To monitor her condition, Charlotte must see a cardiologist every year and a neurologist every other year.

Because of her ataxia, Charlotte was not able to go the school closest to her home due to the number of staircases at the school, but she was forced to go to school in another village, which was relatively flat — making things easier for her.

Despite using sticks to walk from a young age, Charlotte was forced to begin using a wheelchair permanently from the age of 16.

Anita said: "It has been hard. Charlotte is not able to walk anymore. If you and I walk a short distance and Charlotte did the same, she would use 75 per cent more energy than what we would — she tires more quickly.

"Mornings are not very good for Charlotte, it takes her a while to come around."

Although Charlotte has never been able to work, she has not let the condition hold her back.

She has not only gained a university degree, but a masters in business.

Anita said Charlotte also tries to do as much as she can, and regularly gets the train to visit friends.

Of those who are aware of what ataxia is, not many realise it is a hereditary condition. If a parent is a carrier of ataxia, then one in four of their children could be born with the debilitating condition.

Anita said: "My eldest daughter has got it, but she is a carrier."

She said one of the worst parts of the condition was that it was incurable.

Anita said: "They are researching hard for a cure. There isn't one yet — but they are getting closer but it's going to take a very long time. We are very hopeful."

But Anita said one of the hardest things about Charlotte's condition was when people stare at her when they are out in public.

"Charlotte is a nice looking girl, and she is quite self conscious. Her hair and make up always have to be just right. But people just stare and I find it really offensive. I think it is because Charlotte, for want of a better word, looks so 'normal', they are wondering what she is doing in a wheelchair."

Charlotte added: "I am normal, I'm just trapped."

There is no official way to treat ataxia, but Anita said physiotherapy and hydrotherapy can help.

"The problem is, services across the country differ. Some of Charlotte's friends go to regular physiotherapy and hydrotherapy sessions - but she does not get that here," Anita added.

Charlotte is even trying to help raise awareness of the condition, by taking part in a calendar to raise funds for Ataxia UK, a charity trying to find a cure for ataxia and in providing help for people with ataxia in the UK.

Charlotte said: "It was brilliant to be part of it — it will help to raise awareness of ataxia."

Anita added: "It is trying to raise awareness of ataxia.

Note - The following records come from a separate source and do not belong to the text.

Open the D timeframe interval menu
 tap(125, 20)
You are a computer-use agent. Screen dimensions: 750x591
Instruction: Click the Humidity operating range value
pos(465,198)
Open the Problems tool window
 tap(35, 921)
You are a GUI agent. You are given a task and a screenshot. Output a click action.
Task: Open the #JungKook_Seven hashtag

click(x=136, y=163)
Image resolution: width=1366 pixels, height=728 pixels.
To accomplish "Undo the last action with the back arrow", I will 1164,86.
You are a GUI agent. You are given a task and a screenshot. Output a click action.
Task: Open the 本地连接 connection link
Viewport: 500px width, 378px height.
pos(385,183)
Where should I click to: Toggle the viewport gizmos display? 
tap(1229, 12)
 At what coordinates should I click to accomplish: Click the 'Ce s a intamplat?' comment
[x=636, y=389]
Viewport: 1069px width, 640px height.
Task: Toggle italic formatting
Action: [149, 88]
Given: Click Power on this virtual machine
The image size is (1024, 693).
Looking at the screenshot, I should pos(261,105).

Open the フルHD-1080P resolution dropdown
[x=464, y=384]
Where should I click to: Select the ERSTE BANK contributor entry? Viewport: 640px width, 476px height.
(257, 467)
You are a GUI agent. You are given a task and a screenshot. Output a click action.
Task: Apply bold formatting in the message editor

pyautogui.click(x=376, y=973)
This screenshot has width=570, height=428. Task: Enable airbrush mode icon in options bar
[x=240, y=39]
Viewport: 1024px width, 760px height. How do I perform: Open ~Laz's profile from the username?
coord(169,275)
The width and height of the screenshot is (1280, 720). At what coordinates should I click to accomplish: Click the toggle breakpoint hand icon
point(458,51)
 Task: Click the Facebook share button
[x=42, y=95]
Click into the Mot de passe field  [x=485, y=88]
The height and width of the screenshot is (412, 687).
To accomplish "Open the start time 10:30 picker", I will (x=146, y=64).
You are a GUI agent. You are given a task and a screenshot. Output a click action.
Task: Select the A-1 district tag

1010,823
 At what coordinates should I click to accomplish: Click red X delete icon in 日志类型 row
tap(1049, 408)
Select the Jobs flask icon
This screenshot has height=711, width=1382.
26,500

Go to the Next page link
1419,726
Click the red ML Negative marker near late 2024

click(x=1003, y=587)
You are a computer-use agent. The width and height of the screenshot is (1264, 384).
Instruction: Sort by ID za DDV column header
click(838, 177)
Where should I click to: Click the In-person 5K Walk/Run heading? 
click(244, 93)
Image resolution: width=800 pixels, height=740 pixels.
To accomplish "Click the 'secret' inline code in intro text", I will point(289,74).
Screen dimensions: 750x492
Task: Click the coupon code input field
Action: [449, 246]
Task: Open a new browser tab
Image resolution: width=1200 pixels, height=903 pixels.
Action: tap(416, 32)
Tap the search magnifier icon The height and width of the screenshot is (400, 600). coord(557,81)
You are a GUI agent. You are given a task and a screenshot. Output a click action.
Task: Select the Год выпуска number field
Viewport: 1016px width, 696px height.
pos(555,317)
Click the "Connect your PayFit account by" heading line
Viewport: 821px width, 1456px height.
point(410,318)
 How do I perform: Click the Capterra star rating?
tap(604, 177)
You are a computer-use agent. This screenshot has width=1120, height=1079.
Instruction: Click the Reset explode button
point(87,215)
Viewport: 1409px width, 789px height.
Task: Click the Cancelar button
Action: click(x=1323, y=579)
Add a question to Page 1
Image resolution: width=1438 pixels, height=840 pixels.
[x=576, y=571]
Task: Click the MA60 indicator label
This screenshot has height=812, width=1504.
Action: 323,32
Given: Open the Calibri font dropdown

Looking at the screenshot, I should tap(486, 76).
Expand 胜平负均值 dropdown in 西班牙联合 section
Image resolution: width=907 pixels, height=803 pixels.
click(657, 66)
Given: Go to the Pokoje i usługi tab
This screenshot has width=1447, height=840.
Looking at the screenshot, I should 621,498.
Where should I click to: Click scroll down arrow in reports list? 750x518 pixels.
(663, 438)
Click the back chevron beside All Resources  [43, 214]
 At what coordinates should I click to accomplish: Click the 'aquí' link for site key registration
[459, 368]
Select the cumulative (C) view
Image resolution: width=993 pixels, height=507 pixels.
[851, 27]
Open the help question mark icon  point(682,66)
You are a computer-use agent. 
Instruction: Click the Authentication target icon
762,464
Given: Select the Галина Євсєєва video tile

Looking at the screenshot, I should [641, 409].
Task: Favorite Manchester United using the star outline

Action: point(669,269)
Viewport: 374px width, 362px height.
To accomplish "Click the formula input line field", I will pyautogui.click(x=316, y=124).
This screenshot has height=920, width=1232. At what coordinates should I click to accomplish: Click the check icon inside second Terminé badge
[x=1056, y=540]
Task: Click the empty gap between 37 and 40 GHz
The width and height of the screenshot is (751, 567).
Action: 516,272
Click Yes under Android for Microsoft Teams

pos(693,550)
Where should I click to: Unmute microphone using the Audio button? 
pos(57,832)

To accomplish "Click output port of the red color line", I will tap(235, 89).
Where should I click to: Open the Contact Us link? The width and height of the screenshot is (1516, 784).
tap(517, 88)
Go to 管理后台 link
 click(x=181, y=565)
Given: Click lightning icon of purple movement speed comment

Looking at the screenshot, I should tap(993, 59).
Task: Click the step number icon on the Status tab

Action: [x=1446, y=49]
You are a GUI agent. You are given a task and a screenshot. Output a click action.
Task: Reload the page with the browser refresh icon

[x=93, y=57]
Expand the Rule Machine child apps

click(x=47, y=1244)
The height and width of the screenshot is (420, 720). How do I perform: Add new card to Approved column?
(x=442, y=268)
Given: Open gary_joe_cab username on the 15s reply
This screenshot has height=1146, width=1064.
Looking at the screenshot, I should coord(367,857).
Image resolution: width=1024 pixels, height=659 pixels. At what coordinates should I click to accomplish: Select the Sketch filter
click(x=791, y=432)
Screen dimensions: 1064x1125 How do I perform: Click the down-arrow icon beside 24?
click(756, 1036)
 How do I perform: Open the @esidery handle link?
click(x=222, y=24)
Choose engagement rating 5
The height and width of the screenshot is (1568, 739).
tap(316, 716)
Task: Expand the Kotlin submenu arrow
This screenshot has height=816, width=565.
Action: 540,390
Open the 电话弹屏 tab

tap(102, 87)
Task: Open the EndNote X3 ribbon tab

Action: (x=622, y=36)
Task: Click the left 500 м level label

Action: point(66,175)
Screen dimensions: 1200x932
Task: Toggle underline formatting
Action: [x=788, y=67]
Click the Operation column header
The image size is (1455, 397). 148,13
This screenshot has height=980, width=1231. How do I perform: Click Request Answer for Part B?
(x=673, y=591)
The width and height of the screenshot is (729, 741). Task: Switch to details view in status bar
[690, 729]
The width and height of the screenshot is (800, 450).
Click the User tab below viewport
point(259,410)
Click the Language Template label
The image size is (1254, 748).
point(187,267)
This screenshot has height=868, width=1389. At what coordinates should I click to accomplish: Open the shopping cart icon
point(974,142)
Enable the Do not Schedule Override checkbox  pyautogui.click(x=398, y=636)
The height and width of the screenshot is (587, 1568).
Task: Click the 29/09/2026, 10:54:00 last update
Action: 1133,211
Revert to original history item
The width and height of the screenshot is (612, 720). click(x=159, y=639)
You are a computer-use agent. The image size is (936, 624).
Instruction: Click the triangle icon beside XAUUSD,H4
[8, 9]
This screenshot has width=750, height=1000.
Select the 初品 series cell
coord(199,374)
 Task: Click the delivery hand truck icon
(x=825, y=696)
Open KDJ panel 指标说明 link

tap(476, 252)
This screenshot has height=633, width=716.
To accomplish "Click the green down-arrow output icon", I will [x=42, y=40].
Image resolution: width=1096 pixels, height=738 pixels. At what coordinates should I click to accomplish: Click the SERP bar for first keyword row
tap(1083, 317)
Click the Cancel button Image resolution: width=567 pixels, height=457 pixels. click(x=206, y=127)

People have heard of MS or cerebral palsy or motor neurone disease, everyone knows about them, but not many people know about ataxia. It is very unheard of, and this condition can destroy peoples' lives."

The nude calendar, created by Ataxia UK includes Charlotte who is Miss August and five other women and six men.

The calendar has been shot in the style of the WI Calendar Girls, and has been launched to help people understand a misunderstood condition.

Called Ataxia Laid Bare, the calendar is the brainchild of 33-year-old Sam Merchant, who features as "Mr July" in the calendar. Sam said: "Some symptoms, such as heart disease with Friedreich's ataxia are better-known than others. Others, like hearing impairment, are less well known.

"The Ataxia Laid Bare calendar shows a different symptom each month, with different models choosing a symptom that personally affects them.

"Together, the pictures starkly illustrate the reality of ataxia."

After coming up with the idea, Sam recruited the models and arranged a photoshoot with photographer Chris Brookes.

He said: "I originally came up with it when I saw similar calendars for other charities. I thought to myself, 'why isn't there one of these for ataxia?' It would be a great fundraiser and awareness-raiser.

"Compared with some of the symptoms of ataxia, posing naked was nothing. Ataxia plays a major role in my life.

"It changes a lot of things for me. It affects where I live, the people I hang out with, what I do with my time; everything really.

"So I hope the nude calendar will raise awareness and a bit of money. I hope it will make a lot of people aware of the condition who didn't know about it before."